■ WHAT YOU SHOULD DO ■
In the entries below, begin at the line that has "[שתף בטוויטר] (364, 1410)", stop after the line that has "Why Us (442, 2314)", and output those lines exactly with no pictures.

■ SOURCE MATERIAL ■
┏━━
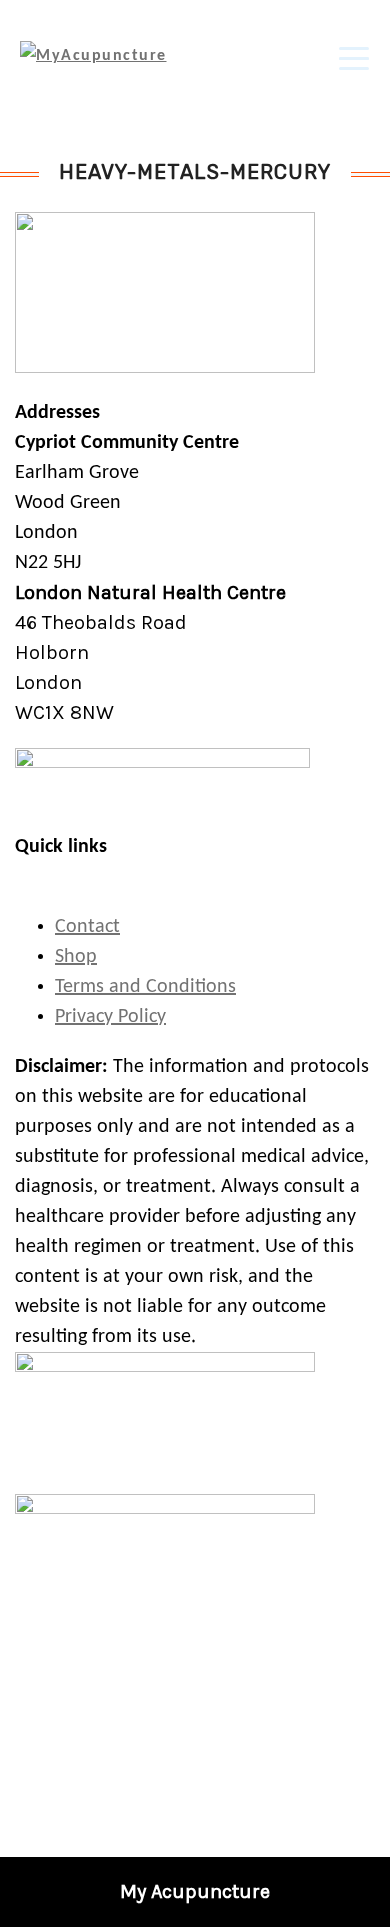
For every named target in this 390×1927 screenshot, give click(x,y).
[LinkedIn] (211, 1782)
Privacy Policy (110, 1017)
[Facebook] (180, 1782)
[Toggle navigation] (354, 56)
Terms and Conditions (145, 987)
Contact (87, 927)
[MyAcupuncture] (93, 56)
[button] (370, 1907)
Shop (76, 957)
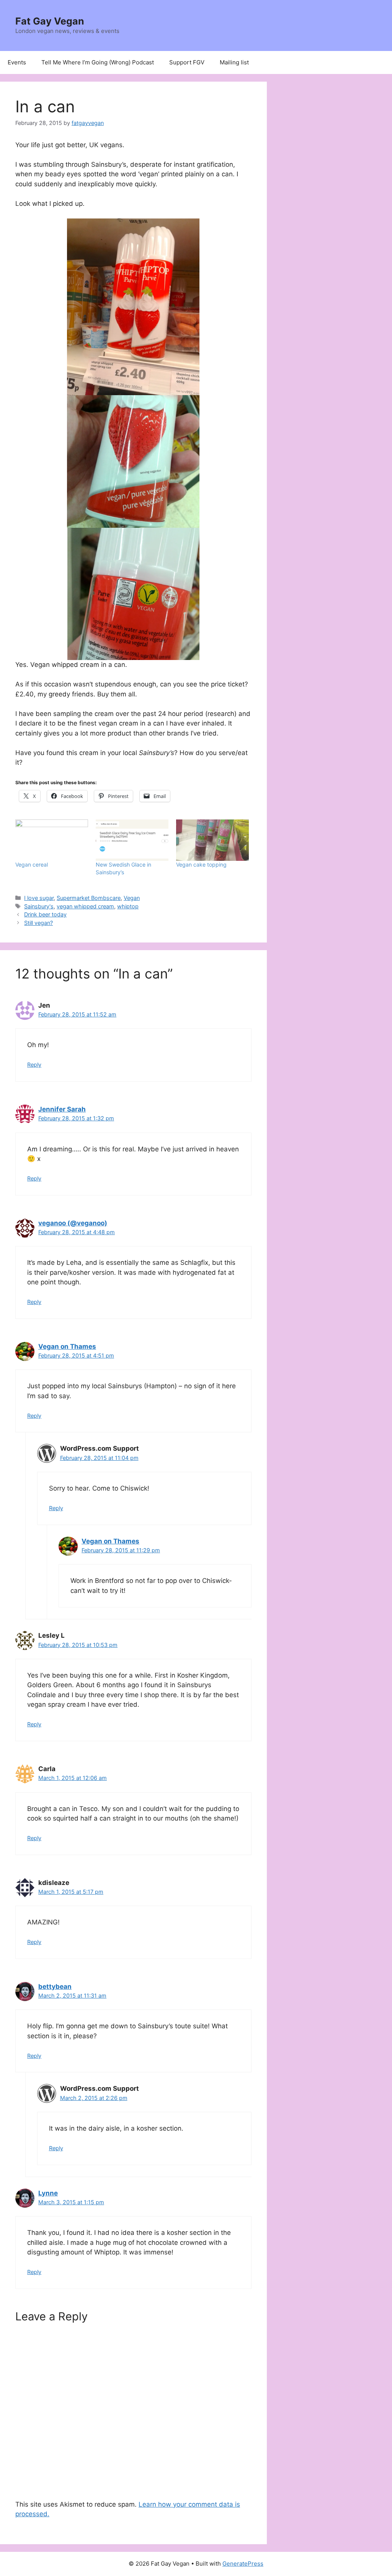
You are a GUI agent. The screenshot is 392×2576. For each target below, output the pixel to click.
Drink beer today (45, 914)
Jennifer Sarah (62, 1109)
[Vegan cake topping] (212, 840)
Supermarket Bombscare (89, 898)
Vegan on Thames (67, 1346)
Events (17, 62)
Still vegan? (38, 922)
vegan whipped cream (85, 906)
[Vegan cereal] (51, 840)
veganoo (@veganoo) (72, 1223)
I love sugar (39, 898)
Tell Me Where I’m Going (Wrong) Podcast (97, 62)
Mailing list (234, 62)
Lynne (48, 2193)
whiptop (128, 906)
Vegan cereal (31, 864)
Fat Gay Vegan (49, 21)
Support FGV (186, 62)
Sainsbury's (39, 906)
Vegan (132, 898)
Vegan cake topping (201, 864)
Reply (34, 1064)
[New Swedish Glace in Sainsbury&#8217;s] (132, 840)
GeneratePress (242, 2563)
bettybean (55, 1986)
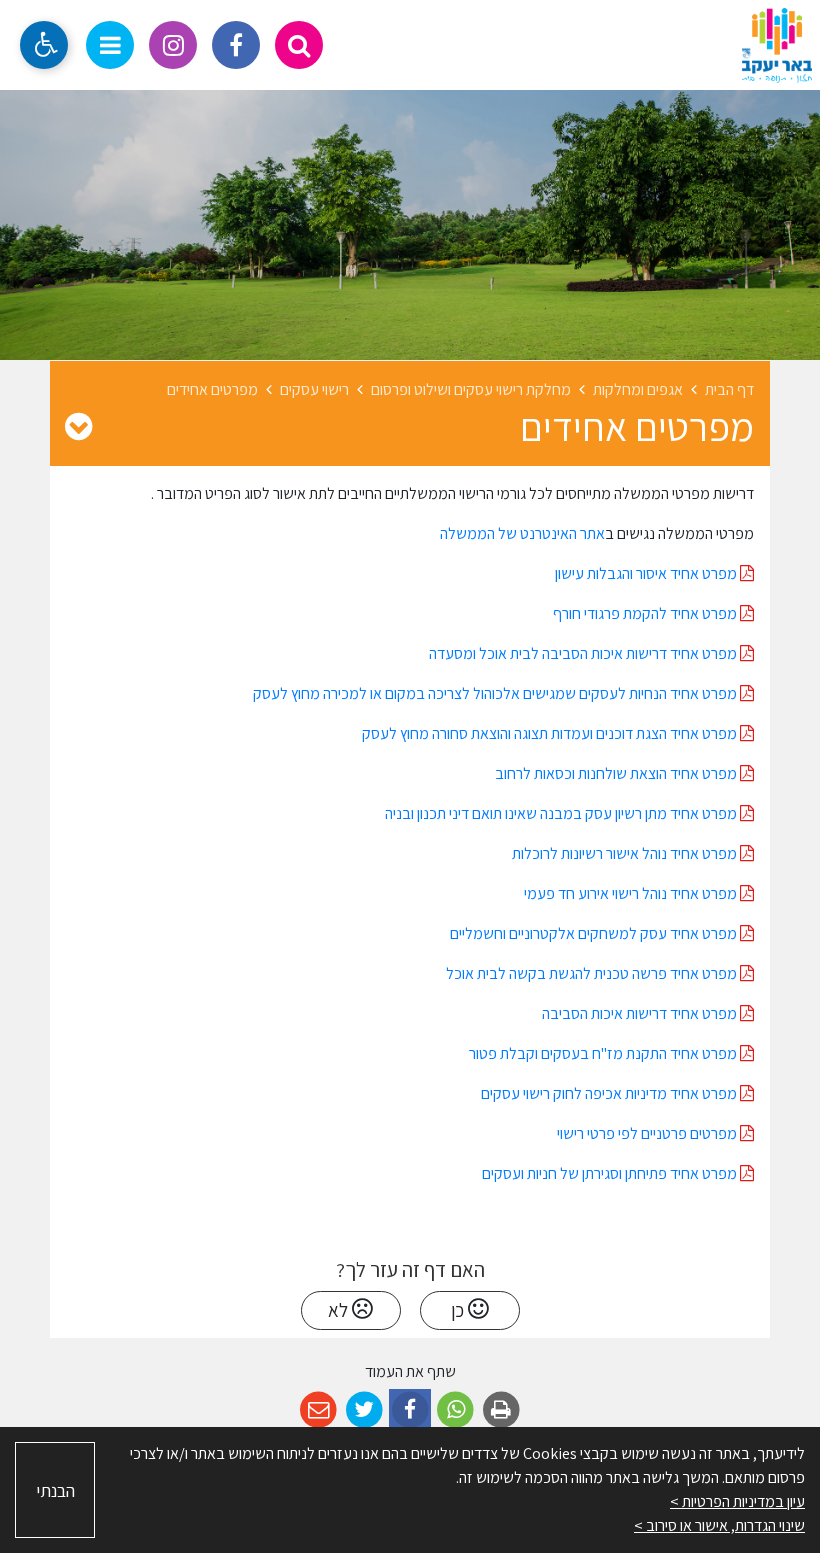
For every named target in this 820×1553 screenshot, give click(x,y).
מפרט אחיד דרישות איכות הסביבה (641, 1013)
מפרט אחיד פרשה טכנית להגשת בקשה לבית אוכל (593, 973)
┗━━
┏━━
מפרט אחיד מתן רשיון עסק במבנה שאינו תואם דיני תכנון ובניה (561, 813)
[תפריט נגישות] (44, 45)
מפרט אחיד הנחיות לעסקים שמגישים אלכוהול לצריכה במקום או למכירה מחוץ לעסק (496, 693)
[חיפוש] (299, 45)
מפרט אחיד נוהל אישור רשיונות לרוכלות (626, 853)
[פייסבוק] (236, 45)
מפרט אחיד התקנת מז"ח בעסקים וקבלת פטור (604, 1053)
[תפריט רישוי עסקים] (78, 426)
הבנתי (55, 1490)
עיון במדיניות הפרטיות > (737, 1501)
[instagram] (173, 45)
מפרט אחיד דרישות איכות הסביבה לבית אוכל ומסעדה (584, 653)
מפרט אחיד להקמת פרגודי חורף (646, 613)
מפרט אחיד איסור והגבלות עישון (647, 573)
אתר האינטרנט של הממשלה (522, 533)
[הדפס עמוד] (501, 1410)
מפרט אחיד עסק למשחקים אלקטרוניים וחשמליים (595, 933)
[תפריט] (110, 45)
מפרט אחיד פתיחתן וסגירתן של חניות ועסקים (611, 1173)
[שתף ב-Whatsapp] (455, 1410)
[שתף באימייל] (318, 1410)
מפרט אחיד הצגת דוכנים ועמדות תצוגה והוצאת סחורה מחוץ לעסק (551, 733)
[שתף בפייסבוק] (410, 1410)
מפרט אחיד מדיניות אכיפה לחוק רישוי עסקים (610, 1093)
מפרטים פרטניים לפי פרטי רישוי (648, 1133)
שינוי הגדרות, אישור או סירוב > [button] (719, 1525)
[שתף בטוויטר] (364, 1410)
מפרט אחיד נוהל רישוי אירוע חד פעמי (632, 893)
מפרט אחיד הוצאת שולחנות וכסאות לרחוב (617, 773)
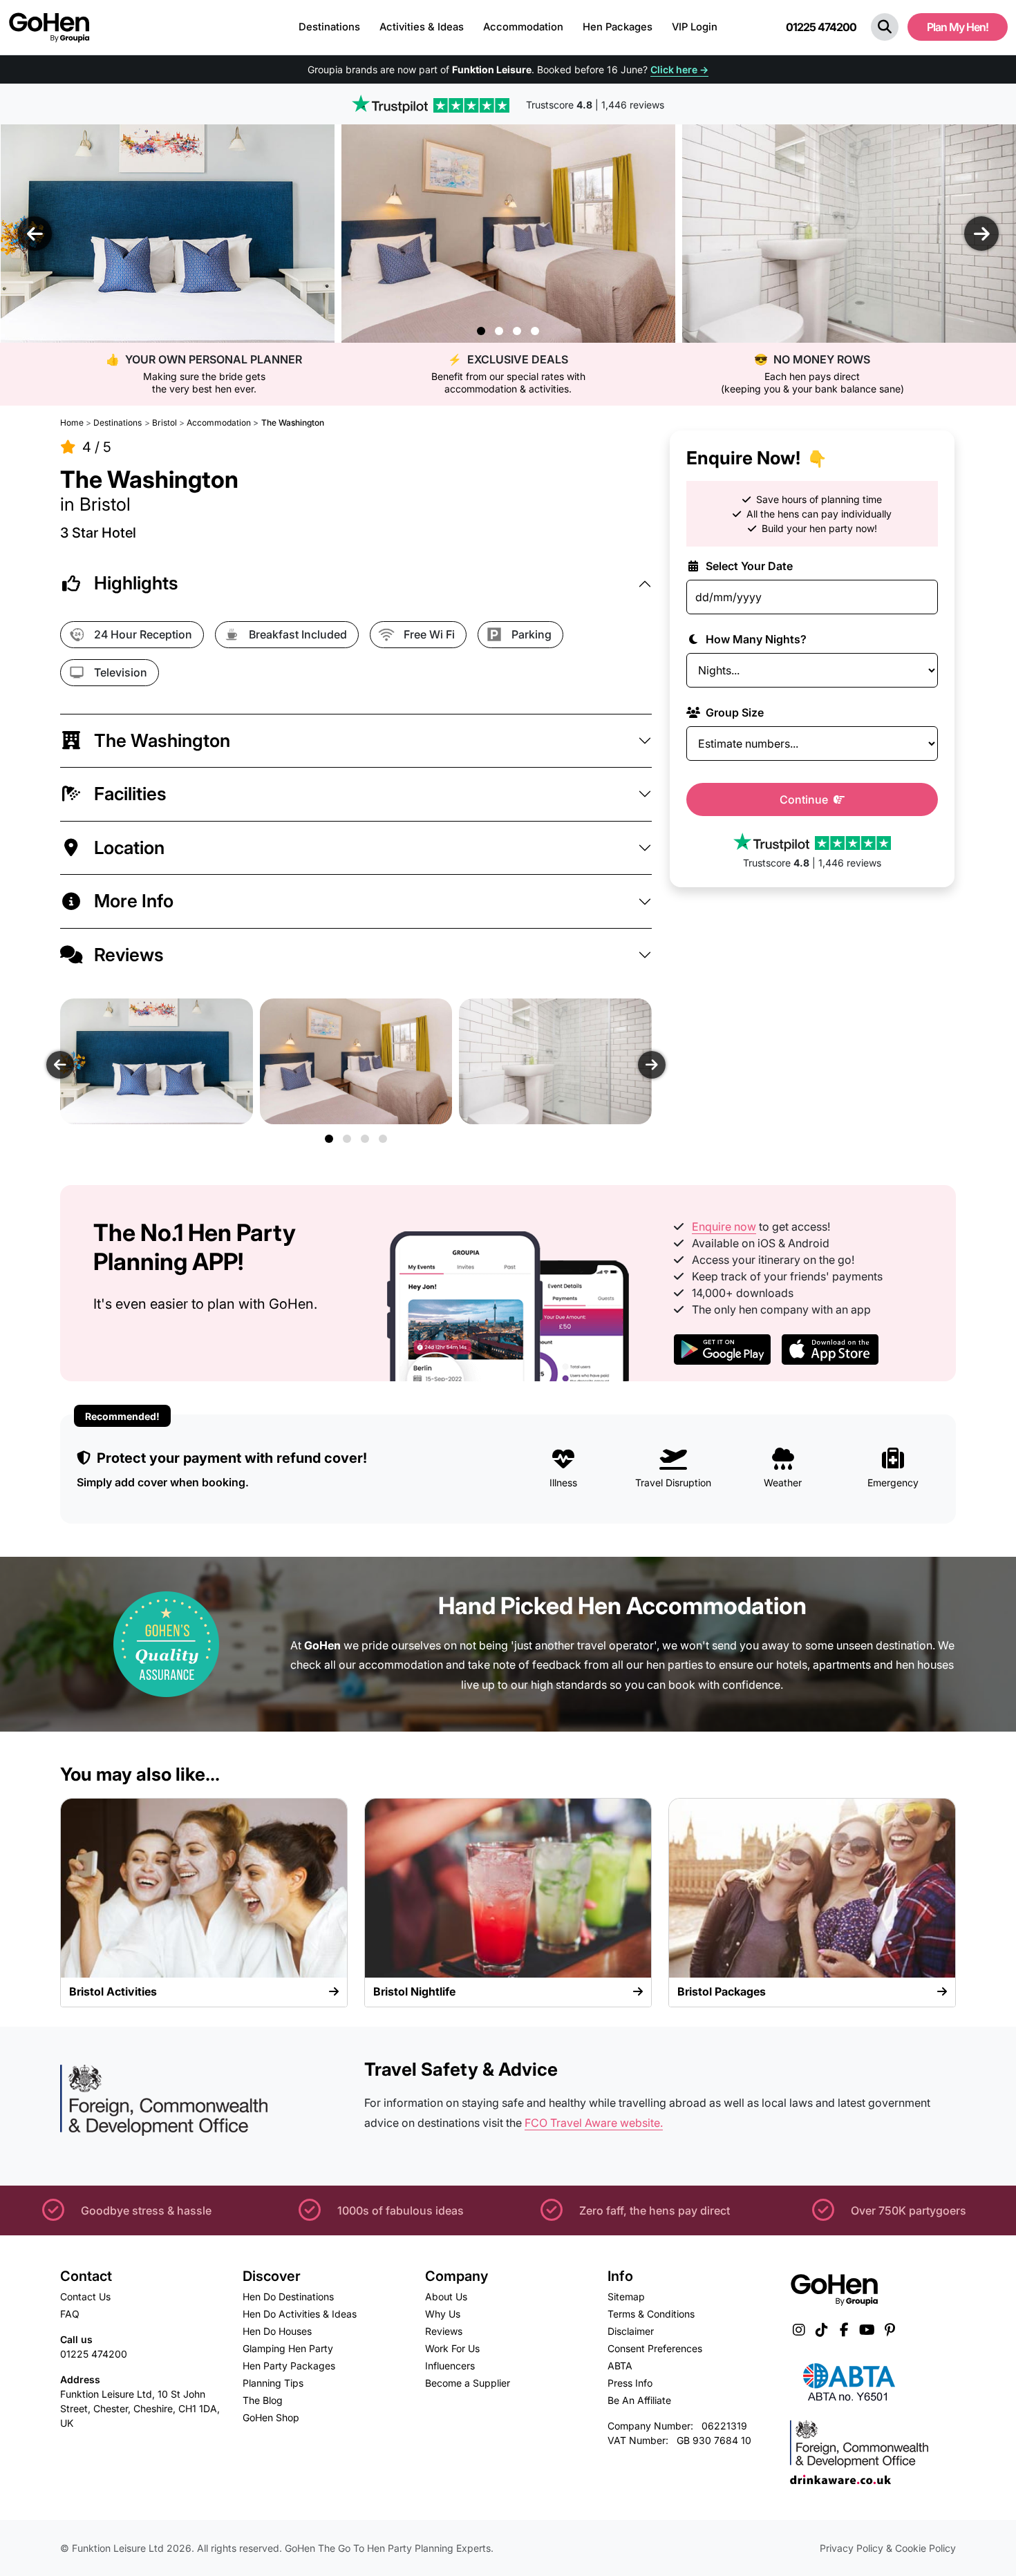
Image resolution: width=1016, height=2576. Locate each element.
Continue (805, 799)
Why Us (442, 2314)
┗━━
■ TASK OUTPUT ■
[שתף בטוויטר] (364, 1410)
מפרט אחיד נוהל רישוי אירוע חד פעמי (632, 893)
מפרט אחיד הוצאת שולחנות וכסאות לרחוב (617, 773)
Image resolution: width=1016, height=2576. Locate each element.
Continue (805, 799)
Why Us (442, 2314)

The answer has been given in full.